L'écrivain

Chez Peter May, Ecossais de France

L’auteur de polars à succès vit depuis vingt ans dans une grande maison du Lot, une région qu’il affectionne et qui l’inspire

Un petit banc en bois et en fonte, très ordinaire en apparence, a parfois le pouvoir de changer une vie. Un après-midi de l’été 2004, assis dans le jardin de sa maison du Quercy, Peter May a laissé son esprit vagabonder, s’accrocher à une image et dérouler la pelote d’une imagination fertile. L’intrigue de L’Ile des chasseurs d’oiseaux, premier roman de sa trilogie écossaise (L’Homme de Lewis, Le Braconnier du lac perdu) était née. D’abord publiée en France, puis traduite en 30 langues et vendue à plus de trois millions d’exemplaires de par le monde, l’œuvre a apporté un succès planétaire à l’écrivain jusque-là confiné à un public restreint mais fidèle.

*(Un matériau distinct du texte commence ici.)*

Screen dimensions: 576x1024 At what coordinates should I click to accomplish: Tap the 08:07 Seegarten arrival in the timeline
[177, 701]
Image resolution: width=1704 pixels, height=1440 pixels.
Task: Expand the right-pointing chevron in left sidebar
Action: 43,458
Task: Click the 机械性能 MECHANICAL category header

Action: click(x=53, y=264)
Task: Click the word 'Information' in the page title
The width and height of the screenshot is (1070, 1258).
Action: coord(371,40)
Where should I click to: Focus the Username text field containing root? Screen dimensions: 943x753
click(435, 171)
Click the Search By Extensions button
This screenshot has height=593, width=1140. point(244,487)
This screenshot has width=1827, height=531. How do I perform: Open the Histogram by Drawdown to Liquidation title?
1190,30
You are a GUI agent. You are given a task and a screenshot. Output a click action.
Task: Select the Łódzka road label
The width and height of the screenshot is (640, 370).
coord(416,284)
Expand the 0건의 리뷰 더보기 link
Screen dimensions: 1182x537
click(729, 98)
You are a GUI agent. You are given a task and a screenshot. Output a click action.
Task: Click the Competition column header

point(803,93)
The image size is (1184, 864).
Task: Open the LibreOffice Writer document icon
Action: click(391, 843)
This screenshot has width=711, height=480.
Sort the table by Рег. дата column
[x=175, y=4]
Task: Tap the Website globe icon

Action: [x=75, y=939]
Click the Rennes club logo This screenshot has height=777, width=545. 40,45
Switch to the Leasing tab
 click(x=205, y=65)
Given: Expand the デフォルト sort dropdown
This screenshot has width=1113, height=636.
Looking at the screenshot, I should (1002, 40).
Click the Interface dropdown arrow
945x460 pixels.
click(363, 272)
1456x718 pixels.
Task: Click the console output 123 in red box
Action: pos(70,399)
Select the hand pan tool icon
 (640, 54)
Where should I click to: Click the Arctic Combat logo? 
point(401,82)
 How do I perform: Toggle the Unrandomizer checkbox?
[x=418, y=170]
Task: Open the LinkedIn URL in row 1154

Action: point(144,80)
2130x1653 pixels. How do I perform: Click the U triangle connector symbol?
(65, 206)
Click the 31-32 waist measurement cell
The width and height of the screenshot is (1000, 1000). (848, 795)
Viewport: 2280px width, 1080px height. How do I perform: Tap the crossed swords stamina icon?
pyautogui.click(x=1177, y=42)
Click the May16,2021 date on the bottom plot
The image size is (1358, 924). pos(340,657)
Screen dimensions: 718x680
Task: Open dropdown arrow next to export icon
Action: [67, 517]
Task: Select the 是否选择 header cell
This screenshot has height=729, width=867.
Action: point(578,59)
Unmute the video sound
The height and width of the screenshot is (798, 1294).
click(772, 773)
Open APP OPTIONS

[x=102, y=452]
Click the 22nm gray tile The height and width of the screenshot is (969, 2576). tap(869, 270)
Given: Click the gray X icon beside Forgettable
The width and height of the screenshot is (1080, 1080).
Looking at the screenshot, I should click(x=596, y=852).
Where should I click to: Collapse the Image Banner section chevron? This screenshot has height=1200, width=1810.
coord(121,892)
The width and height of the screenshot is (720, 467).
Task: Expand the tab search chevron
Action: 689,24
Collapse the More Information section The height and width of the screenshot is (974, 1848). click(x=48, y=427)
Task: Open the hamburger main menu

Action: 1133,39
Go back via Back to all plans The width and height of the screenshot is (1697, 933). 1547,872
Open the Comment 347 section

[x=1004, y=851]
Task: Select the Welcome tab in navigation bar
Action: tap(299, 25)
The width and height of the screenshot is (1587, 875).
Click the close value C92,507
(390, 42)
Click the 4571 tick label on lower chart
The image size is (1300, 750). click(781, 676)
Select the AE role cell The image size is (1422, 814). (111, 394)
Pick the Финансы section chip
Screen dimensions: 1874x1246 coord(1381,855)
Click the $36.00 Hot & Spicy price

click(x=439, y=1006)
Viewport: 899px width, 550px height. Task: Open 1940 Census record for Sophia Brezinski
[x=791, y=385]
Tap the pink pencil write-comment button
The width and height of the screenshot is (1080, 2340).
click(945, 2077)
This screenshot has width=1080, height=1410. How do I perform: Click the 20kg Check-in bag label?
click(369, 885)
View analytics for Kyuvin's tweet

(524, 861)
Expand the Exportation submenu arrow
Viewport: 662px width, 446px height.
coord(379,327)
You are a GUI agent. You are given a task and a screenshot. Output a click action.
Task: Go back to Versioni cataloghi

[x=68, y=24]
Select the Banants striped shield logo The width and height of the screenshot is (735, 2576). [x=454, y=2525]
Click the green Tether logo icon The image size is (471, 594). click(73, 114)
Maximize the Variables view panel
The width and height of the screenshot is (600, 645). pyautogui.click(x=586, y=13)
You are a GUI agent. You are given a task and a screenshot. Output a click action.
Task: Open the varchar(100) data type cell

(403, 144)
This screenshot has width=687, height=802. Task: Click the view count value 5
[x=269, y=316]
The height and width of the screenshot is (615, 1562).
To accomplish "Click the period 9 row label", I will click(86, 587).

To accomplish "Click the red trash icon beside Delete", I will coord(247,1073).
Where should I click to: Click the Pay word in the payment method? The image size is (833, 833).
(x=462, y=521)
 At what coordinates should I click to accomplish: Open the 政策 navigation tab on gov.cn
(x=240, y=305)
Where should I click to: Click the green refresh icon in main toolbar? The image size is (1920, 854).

Le plus français des romanciers écossais habite le Lot depuis vingt ans. Il venait déjà y camper avec ses parents. Lorsque sa femme Janice Hally et lui ont déménagé de Puymule à Bétaille il y a trois ans – «on cherchait plus petit, mais on a eu un coup de foudre pour cette maison immense» –, ils ont pris sous le bras le petit banc inspirant. Assis au fond du jardin, adossé aux roseaux, il offre une vue sur la demeure mansardée en pierres blondes, le jardin d’un vert étincelant grâce à la pluie tombée les jours précédents, la piscine et la tonnelle sous laquelle Peter May aime lire. A droite, un verger de noyers a donné le nom à sa villa. A gauche, une copie conforme de sa maison à échelle réduite qu’il vient d’acheter pour sa fille, Carol Burns, artiste peintre vivant à Londres.